TEXT SECTION:
** Start **

My Weekend in Jail (Warning PG-13)

I spent this past weekend in jail.

 

Do I have your attention?  I figured that any of you who know me personally would find that shocking.  Imagine my surprise when I was handcuffed on Saturday to be taken to jail as a “body bond” because I missed a court date of which I wasn’t made aware in the first place.

 

Saturday morning was a depressing blur.  I remember being handcuffed to a bench in the part of the station where I was checked in.  While sitting there, the guards made crude jokes about the deer sausage that one of them brought in to share.  Even the lone female guard jumped in the crass humor.  I was given an orange jumpsuit and forced to strip for the guard who brought in the food.  He made me lift my tongue and “junk”, as he put it, before I was allowed to put on the orange clothing.  Perhaps I should have been flattered that he thought that I was large enough to hide a weapon.  But, having never undressed like that in front of a man, I simply found it humiliating.  Before they booked me, I spoke with a nurse, who gave me a shot.  I don’t have tuberculosis.  I guess that’s a positive.

 

Our free phone call?  It has to be collect and, if you don’t know anybody who can accept collect calls, you get one whole minute to talk to them.  You get more than one, however.  You can call as many people as you like.  But you can’t talk to any who don’t have collect call capability for more than a minute, or more than one time.  And it memorizes the number and literally won’t LET you call it more than once.

 

The room that I was in was where everyone stayed at first.  If I remember correctly, there were about thirty bunks, arranged in sets of three.  As I had mentioned that I was acrophobic, I was assigned a bottom bunk.  The room was large, with several round tables like the kind you might find in a high school cafeteria.  The food was comparable, as well.  I didn’t eat much, though.  I didn’t really have much of an appetite.

 

Right outside of the bathroom, somebody had drawn a life-size rendition of Marge Simpson.  The artwork was really good, with the notable exception of the fact that she was naked.  I guess, if you’re in there long enough . . ..

 

And the fact that I’m also OCD fell on deaf ears.  We didn’t have soap the entire time that I was in there.  In desperation, I even washed my hands with toothpaste at one point.

** End **

Rows of pointing data:
** Start **

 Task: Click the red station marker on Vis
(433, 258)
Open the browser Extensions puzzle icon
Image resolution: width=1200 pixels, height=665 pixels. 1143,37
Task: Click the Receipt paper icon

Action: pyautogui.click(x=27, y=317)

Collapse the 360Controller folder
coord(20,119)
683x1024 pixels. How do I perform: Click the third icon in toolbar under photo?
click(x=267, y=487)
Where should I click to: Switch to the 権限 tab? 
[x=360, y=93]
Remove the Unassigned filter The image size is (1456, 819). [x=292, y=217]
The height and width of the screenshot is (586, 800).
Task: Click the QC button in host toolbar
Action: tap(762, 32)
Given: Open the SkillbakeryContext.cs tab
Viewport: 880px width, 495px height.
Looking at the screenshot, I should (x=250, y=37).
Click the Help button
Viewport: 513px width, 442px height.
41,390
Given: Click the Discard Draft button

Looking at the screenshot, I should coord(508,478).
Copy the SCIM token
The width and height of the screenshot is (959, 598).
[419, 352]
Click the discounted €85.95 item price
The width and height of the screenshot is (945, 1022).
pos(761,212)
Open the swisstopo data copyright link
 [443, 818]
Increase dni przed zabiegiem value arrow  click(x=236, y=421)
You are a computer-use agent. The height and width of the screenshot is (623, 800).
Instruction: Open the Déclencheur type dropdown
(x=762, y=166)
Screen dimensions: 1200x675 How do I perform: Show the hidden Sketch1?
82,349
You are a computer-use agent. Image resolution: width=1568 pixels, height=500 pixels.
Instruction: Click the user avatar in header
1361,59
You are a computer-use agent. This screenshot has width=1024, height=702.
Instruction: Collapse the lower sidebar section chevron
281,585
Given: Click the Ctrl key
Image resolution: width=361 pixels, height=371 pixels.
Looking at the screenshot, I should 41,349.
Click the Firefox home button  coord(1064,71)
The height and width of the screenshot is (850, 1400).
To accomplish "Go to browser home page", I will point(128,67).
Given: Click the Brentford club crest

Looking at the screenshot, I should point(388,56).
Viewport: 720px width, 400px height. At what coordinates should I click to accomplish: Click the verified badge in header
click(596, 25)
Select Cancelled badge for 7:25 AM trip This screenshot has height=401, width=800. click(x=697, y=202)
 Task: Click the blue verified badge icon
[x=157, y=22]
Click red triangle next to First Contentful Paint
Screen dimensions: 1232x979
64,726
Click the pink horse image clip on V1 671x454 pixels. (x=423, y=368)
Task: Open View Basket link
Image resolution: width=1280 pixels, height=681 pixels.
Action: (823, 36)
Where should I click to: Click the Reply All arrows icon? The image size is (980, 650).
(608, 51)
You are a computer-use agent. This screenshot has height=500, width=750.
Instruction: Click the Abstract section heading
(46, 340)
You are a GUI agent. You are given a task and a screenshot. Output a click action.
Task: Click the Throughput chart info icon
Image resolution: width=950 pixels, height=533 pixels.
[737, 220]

** End **

TO DO: Render this sentence from the jail weekend post in Spanish: "We didn’t have soap the entire time that I was in there."

REPLY TO THE TASK: No tuvimos jabón en todo el tiempo que estuve allí.